What if he did say on arrival
that the state of preparedness was “disconcerting?” Does that give the Mayor of
London the right to use him as a punch line to rouse Olympic crowds? Or PM
David Cameron to sniff, “Of course it’s easier if you hold Olympic Games in the
middle of nowhere,” in a bitchy putdown of those Romney managed in Salt Lake
City?
Americans watching him through
two election cycles understand that Romney is a stereotypical rich kid among political
rowdies, trapped in a school where they routinely steal his lunch money.

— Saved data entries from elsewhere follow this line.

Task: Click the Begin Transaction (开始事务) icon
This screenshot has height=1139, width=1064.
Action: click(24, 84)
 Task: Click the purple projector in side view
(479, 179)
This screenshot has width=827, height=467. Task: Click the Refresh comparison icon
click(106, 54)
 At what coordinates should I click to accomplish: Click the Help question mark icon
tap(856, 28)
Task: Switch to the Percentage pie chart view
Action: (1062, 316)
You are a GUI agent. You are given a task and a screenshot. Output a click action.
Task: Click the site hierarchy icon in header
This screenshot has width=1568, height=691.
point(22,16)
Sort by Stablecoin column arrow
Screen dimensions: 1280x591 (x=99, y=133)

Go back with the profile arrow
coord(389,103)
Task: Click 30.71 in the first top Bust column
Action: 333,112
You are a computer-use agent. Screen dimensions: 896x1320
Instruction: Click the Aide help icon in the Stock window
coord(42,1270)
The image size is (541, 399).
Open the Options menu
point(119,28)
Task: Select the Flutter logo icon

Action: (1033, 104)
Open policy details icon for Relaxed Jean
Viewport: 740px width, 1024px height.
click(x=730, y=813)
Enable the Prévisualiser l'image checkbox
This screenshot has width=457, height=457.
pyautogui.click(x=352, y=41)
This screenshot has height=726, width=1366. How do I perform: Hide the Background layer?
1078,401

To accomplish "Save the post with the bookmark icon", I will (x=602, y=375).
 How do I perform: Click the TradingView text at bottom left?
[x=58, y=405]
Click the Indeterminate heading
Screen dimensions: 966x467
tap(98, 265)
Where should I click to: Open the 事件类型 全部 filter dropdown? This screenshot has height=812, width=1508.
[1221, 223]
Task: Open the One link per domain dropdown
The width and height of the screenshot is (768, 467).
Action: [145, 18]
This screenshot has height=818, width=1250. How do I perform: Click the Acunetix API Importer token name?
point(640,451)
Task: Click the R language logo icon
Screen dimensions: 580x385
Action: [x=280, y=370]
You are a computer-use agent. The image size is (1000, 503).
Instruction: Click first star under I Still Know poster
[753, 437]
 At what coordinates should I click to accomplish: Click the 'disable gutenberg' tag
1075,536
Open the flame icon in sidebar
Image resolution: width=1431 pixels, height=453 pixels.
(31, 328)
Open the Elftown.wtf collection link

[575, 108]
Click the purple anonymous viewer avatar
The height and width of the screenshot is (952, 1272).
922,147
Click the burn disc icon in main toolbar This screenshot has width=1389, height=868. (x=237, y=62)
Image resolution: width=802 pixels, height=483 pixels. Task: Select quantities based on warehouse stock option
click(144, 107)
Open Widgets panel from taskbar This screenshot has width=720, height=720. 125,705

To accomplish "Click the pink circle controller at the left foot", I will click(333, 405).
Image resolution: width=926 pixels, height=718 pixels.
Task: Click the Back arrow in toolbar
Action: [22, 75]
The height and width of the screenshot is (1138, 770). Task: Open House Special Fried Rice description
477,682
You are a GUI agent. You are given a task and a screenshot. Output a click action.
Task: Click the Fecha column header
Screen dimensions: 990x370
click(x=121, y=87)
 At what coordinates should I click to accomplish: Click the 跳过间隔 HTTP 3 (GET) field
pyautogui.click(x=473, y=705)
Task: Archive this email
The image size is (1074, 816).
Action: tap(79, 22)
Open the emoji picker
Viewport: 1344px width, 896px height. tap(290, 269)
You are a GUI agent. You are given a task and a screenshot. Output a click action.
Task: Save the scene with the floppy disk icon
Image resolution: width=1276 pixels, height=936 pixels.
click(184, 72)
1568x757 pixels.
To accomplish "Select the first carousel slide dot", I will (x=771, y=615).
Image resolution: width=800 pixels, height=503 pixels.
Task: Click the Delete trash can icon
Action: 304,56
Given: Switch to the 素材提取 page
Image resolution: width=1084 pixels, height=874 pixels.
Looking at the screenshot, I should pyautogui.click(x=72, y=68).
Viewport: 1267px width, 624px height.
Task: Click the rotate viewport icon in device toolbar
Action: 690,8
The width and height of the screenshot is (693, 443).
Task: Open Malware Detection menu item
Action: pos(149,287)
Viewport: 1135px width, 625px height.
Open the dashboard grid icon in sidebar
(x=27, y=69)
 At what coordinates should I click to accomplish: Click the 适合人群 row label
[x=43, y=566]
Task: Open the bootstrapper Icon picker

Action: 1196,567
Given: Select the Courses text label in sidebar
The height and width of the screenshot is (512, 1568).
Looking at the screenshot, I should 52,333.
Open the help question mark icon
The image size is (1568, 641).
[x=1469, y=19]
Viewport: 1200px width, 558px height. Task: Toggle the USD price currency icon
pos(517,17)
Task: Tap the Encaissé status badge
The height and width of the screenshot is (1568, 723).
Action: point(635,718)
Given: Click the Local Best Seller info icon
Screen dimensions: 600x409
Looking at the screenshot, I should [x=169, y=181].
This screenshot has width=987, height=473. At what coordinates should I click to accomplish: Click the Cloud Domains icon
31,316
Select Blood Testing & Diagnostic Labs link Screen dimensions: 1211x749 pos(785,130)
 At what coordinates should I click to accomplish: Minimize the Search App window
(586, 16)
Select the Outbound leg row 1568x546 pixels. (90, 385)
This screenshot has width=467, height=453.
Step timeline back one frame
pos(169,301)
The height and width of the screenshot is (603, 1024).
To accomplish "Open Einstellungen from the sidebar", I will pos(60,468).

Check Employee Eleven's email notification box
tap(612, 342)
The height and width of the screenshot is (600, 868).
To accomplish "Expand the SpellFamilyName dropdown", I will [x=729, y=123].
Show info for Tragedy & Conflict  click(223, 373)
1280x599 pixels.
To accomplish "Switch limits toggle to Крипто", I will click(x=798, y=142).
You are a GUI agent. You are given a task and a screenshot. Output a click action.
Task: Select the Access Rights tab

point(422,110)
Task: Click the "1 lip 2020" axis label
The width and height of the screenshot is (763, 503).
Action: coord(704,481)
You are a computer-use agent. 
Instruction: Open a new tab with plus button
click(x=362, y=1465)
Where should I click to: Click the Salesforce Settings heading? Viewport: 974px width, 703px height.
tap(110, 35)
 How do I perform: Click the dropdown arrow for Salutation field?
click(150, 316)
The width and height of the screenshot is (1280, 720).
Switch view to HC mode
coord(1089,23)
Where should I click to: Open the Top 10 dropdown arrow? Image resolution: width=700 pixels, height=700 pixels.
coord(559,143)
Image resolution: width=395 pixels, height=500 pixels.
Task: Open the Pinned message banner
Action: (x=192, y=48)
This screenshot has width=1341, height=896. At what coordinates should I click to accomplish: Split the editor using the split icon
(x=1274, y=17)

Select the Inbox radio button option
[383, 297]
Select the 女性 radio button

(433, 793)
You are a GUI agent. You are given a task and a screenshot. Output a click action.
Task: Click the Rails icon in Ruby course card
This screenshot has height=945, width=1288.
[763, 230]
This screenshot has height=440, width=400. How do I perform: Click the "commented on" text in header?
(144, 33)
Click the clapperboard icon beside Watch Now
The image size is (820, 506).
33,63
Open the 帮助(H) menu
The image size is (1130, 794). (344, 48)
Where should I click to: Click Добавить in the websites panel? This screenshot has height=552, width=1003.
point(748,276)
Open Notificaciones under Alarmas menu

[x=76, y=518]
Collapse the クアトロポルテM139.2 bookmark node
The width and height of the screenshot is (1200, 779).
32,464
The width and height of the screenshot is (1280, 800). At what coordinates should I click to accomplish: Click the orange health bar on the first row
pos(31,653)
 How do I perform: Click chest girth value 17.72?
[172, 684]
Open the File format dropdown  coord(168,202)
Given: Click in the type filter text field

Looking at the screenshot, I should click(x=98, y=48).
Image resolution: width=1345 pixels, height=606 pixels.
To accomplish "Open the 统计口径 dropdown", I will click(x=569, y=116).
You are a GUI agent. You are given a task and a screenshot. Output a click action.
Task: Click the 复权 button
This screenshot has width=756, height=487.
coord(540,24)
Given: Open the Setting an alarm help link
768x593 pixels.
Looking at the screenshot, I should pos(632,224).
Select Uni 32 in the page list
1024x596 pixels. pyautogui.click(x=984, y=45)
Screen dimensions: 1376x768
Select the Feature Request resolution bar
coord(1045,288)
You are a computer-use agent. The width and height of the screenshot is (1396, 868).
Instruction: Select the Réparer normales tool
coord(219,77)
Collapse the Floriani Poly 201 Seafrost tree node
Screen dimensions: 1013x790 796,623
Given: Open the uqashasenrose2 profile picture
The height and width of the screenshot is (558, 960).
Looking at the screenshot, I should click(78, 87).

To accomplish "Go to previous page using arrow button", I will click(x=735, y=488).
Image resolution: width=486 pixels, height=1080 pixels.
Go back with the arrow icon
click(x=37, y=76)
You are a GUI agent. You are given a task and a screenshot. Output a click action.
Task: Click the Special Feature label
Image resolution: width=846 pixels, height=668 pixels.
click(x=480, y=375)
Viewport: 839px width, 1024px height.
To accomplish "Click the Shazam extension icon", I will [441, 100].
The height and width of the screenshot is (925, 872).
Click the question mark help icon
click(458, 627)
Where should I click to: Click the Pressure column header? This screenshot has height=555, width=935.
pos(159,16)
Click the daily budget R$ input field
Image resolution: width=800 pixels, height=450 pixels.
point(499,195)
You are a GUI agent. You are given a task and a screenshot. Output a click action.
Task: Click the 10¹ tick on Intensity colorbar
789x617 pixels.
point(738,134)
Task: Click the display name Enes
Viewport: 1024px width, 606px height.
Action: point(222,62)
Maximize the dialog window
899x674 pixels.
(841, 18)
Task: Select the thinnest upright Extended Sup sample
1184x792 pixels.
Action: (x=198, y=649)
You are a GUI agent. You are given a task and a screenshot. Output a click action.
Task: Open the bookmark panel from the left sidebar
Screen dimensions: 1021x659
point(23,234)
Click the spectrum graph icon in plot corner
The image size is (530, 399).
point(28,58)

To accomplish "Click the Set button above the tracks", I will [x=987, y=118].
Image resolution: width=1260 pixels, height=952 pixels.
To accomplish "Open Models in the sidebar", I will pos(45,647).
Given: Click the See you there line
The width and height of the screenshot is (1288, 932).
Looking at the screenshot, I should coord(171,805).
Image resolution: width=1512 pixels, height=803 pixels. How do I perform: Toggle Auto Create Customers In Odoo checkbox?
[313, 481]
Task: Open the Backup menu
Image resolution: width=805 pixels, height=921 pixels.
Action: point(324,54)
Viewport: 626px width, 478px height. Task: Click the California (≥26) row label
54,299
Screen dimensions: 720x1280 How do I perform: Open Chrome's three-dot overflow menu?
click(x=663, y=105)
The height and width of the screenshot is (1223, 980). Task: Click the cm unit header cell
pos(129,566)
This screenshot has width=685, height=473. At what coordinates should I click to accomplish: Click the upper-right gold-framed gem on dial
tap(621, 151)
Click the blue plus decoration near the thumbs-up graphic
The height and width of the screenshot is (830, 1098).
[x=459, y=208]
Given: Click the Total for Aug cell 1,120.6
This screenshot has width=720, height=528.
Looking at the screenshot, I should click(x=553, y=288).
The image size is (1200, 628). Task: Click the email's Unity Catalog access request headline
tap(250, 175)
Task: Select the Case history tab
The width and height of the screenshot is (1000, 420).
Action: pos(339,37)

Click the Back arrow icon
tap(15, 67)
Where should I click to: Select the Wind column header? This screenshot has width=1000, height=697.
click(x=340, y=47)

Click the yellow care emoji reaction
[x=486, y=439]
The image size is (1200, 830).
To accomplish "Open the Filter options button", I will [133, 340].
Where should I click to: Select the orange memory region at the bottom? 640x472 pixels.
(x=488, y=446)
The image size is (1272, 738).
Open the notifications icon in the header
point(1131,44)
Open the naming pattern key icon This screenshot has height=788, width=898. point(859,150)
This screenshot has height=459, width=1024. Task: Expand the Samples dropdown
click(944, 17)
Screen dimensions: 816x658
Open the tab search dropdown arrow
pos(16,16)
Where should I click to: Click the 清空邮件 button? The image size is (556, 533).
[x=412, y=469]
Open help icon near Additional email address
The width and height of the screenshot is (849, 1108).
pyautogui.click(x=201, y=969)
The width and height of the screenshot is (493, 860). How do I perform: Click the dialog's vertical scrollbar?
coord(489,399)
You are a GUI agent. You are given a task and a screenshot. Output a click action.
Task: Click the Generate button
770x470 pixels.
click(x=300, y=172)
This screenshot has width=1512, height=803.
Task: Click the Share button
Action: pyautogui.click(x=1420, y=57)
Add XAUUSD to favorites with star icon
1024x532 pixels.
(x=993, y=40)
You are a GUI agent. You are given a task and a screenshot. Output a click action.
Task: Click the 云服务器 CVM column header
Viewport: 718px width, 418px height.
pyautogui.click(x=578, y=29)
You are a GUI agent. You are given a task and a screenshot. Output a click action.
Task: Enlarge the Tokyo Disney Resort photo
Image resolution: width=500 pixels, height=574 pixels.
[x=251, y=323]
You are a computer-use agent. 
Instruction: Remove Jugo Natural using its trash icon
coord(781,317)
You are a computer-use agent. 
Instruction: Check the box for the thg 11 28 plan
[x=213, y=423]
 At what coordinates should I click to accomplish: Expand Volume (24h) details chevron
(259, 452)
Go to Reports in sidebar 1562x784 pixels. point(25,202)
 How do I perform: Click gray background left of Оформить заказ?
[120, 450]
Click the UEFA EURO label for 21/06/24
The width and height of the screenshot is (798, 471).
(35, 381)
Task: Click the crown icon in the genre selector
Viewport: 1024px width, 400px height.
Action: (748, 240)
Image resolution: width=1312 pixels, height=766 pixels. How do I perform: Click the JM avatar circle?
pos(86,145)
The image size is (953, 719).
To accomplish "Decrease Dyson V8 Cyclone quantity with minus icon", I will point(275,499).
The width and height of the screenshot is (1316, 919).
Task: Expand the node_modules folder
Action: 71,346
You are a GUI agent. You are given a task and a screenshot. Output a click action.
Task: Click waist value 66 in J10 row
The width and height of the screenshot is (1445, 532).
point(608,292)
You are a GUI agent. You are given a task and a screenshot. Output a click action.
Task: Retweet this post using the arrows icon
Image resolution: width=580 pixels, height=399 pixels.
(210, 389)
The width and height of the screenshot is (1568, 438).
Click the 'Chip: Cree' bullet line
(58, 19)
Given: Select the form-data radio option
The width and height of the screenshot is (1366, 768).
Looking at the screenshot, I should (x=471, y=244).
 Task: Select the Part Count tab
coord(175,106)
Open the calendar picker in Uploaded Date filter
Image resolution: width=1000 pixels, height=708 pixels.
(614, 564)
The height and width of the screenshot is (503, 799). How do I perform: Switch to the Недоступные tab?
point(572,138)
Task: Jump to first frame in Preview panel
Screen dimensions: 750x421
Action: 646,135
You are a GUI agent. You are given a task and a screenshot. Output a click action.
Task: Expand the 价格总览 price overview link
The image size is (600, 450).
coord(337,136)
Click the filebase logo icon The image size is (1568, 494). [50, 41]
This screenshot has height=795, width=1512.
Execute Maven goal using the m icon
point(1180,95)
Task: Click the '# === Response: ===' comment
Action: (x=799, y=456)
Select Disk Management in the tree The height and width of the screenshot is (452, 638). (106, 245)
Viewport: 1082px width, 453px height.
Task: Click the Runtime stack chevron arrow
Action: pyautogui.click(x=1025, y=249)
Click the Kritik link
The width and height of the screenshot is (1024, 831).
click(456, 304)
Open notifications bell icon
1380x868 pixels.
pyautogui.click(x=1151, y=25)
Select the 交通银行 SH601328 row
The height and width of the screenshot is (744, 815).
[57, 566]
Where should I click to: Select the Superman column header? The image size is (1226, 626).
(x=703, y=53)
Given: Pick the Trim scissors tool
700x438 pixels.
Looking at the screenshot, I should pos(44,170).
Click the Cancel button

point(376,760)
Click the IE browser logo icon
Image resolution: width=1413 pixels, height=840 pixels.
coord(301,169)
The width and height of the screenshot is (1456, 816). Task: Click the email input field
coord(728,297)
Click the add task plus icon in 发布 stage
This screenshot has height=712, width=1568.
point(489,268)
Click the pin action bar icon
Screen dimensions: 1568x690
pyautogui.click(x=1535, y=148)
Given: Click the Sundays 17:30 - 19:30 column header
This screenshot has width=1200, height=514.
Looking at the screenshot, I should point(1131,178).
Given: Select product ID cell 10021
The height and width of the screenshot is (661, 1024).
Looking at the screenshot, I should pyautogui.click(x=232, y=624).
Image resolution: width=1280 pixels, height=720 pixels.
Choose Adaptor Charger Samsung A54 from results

If he gets mussed up here over
tax returns and Bain claims, there is something substantial at stake, not just a
verbal gaffe like his unfortunate anatomical reference to the “backside of 10
Downing Street.”
As he tiptoes overseas with
the announced intention of not setting off foreign policy land mines, the
Republican candidate keeps stepping into cow flops instead, but it may be
asking too much of him not to do so.
He is clearly a new incarnation
of “Babbitt,” the narrow-minded American businessman in a novel that helped
Sinclair Lewis win a Nobel Prize almost a century ago for his depiction of a
booster who “considers it God's purpose that man should work, increase his
income, and enjoy modern improvements.”
In that role, Mitt Romney is
also the undisputed champion of issue flip-flopping but there is no reason to
expect him to show a matching verbal dexterity on more mundane matters.
As he makes his way to Israel
and Poland, patriotic Americans can only hope the possible future President can
show restraint in trying to ingratiate himself with Yiddish expressions or
Polish jokes.
Intentional standup comedy is
not his long suit.
Update: The campaign has found
a way to protect Romney from himself, by taking the unprecedented step of
barring the press from his Jerusalem fundraiser with casino owner Sheldon
Adelson and other fat cats of the Jewish persuasion.
That will cut down on reported gaffes
but hardly improve his relations with media mavens who have been increasingly
complaining about Palinlike efforts to keep him under wraps.
Update update: Another
flip-flop: Reporters allowed to hear Romney remarks but not Q&A.